Good grief, Charlie Brown! What could possibly be worse than an online Left Behind video game? Maybe a game where your character overcomes legislative adversity to legally obtain an abortion in Texas? That’s right, folks… a pro-choice video game is in the works. “Choice: Texas” is scheduled to be released this February.
Don’t believe me? Check it out.
According to an article from New York Daily News:
Characters in the game include 35-year-old Latrice, who is in a long-term relationship with her boyfriend but “never planned to have children.” Another character is Leah, 19, who is a bartender and is trying to save money for the future.
But there’s more…
There will be five personas in total, including a high school student not ready to be a mother, a woman in a high-risk pregnancy and a married mother in dire financial circumstances.
Personally, I think it’s a waste of time. Why? Here are three brief reasons:
Whatever happened to Zelda? Or the fat plumber who grew when he ate mushrooms and spat fire when he ingested plants? Those games made zero sense, but were fun diversions from real life. Who wants to play the character of a married mother who wishes she could afford more formula?
Some might go so far as to say this is an “instructional game” …although no skill is being taught. Even so, educational games have always been terrible (with a few exceptions).
It’s Politically Fueled
Most kids will not be enticed by the game’s call to social activism. My middle-class Midwest childhood experience surely differs from some, but most of us cared very little for the political happenings of our youth. Our parents would sometimes break it down for us (“Saddam Hussein is a bad man” or “President Clinton did something naughty with his intern…”) but that’s about all the information most of us cared to sit through. School bus conversations centered upon books, movies, and the Sunday comics… not NAFTA.
Its Conflict is Rooted in Sad Ideology
The debate rages on and will perhaps continue to thrive until Christ returns. When does life begin and what are the implications? Even the Christian community is divided on this issue. We can’t deny its ability to polarize a room. Here is what R.C. Sproul has to say about it:
I’ve written over 70 books. The book that had the shortest shelf life of all of my books was my book on the case against abortion. I talked to pastor after pastor and sought to understand why they weren’t using this material (for which we also made a video series). They told me, “Well, we agree with it but we can’t do it in our church.” And I said, “Why?” They responded: “It will split the congregation.” And I said, “So be it!” A million and a half unborn babies are slaughtered wantonly in the United States of America every year in the name of women’s rights. If I know anything about the character of God after forty years of study, I know that God hates abortion.
His insightful series on abortion from a biblical perspective can be found here.

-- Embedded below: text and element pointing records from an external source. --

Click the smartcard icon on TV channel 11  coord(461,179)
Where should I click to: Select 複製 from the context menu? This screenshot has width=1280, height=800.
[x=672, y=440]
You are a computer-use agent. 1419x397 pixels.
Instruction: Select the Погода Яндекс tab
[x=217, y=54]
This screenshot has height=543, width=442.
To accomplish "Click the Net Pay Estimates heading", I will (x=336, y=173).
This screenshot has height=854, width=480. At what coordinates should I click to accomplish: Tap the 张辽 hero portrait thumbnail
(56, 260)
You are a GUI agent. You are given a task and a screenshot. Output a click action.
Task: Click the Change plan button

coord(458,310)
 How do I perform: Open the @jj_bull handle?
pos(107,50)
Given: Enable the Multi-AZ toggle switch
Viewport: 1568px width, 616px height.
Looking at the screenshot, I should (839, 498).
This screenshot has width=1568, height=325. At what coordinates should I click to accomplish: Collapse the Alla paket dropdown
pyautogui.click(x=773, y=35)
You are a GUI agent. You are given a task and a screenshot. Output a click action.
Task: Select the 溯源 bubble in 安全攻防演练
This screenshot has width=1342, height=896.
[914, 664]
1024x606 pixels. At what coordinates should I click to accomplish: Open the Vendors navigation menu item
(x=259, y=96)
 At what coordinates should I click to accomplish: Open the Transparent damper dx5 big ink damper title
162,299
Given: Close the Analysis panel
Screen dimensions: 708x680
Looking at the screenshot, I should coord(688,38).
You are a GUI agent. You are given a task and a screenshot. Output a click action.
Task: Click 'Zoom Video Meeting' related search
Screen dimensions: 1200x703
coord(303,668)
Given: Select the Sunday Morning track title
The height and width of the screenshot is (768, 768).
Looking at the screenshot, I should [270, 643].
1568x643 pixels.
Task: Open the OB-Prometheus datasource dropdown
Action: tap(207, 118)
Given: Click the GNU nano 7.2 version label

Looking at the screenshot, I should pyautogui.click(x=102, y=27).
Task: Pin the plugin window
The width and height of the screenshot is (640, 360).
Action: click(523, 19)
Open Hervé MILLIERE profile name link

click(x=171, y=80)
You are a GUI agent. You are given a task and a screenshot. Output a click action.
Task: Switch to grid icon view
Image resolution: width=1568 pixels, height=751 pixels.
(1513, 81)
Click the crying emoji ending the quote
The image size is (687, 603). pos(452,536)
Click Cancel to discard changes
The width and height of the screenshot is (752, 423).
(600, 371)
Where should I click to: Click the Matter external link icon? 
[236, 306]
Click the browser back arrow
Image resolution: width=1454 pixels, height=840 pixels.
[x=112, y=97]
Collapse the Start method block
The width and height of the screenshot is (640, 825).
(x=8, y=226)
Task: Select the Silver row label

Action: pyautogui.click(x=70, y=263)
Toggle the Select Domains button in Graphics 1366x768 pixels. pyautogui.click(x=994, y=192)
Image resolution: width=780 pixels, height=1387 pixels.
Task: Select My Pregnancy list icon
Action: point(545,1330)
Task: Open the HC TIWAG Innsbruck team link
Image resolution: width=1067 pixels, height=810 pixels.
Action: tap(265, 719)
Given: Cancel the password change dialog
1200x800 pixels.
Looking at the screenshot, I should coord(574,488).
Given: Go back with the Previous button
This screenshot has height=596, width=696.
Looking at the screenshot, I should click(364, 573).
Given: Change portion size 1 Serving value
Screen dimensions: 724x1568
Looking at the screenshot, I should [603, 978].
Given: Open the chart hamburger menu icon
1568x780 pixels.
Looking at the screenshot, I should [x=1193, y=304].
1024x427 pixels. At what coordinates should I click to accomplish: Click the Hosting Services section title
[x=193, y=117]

But wait a minute! I thought pro-life Christians were religious extremists who haven’t read their Bibles or the teachings of Jesus? Not true. Randy Alcorn recently wrote an excellent short article for Tabletalk Magazine. His first four paragraphs present a concise case for biblical validation. He then appeals to reason with simple statements such as these:
Something nonhuman does not become human or more human by getting older or bigger; whatever is human is human from the beginning, or it can never be human at all. The right to live does not increase with age and size; otherwise, toddlers and adolescents have less right to live than adults.
Despite the divisive nature of the debate, an ideology that promotes a standard of living at the expense of human life is sad indeed… and does not make for good video games. I would rather rescue a princess than legally abort a baby so I can go back to bar-tending my way through school. Hopefully, the next generation of gamers will agree.